::: Records provided

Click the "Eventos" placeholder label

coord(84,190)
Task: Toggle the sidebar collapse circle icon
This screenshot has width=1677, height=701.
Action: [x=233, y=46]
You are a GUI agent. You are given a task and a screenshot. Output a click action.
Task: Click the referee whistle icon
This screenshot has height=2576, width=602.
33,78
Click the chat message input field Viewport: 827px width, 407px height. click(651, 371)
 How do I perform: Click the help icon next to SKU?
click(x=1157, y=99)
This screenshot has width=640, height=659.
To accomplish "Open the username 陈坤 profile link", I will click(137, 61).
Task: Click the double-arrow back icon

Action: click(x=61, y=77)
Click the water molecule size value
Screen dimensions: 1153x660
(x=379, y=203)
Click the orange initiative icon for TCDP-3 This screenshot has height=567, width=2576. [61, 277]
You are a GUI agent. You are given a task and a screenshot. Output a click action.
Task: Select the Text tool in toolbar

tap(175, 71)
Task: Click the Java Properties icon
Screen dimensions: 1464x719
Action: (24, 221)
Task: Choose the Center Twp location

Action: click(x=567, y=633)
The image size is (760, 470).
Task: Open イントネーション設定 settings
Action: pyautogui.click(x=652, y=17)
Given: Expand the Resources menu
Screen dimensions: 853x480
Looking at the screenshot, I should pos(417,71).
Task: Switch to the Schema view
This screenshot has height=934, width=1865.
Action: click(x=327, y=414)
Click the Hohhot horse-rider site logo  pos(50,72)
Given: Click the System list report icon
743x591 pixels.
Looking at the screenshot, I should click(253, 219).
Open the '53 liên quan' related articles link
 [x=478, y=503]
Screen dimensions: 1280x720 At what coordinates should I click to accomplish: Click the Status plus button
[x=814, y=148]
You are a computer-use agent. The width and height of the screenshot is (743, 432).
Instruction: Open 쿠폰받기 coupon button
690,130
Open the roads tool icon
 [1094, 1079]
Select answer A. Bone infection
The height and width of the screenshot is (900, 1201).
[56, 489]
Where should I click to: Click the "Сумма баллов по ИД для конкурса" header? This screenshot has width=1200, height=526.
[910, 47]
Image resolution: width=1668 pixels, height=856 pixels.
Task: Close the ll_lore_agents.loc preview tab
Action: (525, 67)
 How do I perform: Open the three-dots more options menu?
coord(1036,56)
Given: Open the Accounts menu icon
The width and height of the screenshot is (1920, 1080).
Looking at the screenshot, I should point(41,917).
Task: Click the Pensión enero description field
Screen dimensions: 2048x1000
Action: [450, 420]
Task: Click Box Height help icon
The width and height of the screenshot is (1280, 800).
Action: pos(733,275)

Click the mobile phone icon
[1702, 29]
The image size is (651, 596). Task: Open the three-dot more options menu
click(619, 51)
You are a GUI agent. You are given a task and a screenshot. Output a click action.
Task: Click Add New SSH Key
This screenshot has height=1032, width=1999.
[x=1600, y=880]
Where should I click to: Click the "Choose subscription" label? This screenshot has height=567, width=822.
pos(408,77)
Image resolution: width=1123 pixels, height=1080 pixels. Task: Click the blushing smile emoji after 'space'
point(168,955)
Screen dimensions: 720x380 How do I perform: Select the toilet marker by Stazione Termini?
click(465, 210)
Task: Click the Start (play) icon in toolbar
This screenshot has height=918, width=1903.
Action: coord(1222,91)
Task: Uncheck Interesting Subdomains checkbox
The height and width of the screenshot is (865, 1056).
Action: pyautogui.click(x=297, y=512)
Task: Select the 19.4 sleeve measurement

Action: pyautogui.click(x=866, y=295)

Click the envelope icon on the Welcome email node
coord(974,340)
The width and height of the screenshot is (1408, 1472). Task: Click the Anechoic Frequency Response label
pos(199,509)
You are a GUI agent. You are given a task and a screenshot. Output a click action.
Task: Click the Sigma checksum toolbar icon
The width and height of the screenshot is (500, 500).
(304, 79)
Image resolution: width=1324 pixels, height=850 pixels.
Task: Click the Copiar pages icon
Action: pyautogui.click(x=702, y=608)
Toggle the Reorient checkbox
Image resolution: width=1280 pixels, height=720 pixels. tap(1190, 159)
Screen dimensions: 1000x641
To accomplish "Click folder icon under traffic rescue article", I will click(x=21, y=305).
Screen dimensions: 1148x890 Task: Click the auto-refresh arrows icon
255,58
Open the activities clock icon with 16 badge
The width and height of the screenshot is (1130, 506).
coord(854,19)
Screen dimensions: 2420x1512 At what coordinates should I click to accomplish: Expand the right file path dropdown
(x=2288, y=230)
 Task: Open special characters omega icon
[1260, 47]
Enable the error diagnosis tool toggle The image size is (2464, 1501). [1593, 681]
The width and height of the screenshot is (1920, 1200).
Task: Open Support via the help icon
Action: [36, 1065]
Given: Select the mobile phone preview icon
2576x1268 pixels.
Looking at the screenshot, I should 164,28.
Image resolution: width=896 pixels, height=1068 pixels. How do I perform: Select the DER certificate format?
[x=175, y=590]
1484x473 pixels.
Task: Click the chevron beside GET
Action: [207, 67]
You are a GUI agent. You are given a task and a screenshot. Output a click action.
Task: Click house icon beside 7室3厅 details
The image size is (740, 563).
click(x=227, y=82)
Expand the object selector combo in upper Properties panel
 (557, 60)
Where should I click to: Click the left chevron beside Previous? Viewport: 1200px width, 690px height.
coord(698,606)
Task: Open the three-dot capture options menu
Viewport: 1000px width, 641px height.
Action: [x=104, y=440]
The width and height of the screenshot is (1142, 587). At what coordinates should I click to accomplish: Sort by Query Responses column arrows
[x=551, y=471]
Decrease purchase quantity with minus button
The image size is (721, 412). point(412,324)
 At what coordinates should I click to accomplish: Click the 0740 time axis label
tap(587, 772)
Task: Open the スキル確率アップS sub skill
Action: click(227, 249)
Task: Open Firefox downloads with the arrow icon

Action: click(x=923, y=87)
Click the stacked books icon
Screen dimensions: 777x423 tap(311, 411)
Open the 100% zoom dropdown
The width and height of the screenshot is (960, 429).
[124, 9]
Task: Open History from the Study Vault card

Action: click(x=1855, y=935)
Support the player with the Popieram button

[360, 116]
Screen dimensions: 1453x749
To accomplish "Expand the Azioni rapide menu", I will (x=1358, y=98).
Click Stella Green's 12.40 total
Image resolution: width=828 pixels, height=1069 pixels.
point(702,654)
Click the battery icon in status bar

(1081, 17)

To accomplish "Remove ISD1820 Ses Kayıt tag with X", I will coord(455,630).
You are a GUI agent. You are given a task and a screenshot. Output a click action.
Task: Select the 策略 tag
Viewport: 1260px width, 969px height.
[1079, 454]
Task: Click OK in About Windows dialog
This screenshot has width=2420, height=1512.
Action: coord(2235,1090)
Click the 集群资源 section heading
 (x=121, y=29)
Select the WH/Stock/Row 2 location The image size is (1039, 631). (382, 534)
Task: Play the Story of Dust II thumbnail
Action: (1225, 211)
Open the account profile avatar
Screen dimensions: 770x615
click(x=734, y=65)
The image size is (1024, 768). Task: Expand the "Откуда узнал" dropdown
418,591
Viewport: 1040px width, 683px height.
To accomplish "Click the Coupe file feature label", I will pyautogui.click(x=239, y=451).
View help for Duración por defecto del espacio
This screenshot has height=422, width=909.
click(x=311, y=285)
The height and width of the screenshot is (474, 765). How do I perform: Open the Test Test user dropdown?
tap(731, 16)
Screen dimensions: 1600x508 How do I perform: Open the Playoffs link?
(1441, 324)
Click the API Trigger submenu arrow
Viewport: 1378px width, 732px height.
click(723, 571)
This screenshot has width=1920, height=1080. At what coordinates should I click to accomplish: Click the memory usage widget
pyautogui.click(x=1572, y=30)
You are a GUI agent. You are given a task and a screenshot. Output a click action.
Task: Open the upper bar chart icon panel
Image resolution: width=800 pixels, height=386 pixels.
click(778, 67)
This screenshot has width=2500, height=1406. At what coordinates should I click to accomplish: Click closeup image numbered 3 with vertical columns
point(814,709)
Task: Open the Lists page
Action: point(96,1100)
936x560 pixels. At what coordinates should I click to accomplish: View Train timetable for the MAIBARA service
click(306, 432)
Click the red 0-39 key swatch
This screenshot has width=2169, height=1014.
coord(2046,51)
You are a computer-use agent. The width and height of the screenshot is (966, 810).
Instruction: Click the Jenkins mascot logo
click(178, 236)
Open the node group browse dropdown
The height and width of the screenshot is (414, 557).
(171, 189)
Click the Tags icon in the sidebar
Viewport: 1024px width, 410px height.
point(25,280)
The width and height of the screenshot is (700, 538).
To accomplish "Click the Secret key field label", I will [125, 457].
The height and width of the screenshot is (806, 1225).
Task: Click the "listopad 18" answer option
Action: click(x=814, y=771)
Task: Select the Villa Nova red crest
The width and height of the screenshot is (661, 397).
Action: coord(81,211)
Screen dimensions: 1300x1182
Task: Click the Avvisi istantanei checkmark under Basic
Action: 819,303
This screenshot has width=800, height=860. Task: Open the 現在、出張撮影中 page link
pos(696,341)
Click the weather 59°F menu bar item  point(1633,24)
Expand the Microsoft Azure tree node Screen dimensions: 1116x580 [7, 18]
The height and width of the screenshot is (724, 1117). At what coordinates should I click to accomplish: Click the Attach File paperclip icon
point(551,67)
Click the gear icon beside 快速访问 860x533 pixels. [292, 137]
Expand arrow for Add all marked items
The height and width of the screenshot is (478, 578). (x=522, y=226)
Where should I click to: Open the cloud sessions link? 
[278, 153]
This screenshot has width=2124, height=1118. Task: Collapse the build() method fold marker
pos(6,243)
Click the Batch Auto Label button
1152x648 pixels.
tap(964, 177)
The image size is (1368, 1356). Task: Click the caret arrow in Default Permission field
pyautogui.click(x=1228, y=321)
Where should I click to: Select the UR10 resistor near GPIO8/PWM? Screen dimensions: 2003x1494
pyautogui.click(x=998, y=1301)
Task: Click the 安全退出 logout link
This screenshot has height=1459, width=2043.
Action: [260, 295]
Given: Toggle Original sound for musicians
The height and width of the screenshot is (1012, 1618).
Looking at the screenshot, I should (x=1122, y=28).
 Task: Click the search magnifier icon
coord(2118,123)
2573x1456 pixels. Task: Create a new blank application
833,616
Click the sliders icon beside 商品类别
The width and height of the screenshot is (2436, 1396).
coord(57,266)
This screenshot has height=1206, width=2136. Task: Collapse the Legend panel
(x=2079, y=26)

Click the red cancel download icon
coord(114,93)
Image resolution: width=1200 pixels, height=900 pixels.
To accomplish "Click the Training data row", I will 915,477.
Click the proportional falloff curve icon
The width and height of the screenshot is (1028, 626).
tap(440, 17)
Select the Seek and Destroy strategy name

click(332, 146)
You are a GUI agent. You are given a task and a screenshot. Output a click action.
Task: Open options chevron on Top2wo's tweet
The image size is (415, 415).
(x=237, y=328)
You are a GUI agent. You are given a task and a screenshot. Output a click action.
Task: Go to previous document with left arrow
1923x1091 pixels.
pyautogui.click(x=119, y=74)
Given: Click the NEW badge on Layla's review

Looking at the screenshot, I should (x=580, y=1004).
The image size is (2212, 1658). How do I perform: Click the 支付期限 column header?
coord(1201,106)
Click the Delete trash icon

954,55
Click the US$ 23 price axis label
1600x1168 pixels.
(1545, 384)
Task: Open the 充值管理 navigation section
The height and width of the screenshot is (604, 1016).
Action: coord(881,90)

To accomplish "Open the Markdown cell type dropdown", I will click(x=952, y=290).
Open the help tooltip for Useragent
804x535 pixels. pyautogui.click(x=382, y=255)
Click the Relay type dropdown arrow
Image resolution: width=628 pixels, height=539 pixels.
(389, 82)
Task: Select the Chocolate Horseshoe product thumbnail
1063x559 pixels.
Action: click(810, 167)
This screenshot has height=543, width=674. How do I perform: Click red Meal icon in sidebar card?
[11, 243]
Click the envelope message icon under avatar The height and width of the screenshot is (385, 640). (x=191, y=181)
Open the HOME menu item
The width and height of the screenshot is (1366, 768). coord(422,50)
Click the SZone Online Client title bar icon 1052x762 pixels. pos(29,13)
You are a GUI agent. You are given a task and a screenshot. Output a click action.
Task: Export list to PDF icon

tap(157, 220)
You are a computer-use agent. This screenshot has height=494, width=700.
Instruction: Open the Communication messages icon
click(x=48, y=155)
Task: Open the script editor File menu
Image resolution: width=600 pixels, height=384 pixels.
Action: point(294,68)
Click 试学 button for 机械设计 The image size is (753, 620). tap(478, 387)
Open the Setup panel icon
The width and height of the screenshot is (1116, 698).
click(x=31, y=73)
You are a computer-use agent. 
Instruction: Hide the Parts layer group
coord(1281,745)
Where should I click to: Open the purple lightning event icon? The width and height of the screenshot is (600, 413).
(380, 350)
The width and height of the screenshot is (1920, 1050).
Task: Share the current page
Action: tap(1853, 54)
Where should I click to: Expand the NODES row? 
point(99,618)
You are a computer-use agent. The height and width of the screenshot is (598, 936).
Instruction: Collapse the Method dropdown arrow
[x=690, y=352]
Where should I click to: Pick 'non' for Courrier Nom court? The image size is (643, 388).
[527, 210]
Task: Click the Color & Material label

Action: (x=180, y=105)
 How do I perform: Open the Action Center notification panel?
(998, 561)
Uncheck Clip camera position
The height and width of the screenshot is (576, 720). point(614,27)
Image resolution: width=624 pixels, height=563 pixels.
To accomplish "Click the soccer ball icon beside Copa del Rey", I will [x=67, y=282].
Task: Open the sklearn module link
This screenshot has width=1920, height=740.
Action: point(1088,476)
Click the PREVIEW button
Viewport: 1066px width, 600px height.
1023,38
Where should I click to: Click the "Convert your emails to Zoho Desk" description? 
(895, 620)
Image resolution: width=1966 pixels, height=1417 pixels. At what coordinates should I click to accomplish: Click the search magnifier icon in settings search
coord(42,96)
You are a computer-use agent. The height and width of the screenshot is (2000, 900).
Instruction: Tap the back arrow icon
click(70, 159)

::::::

Collect every line in the records above that contains the string "group", and copy each one out in full. Case counts, so include a line only when its capitalization matches.

Open the node group browse dropdown
Instruction: Hide the Parts layer group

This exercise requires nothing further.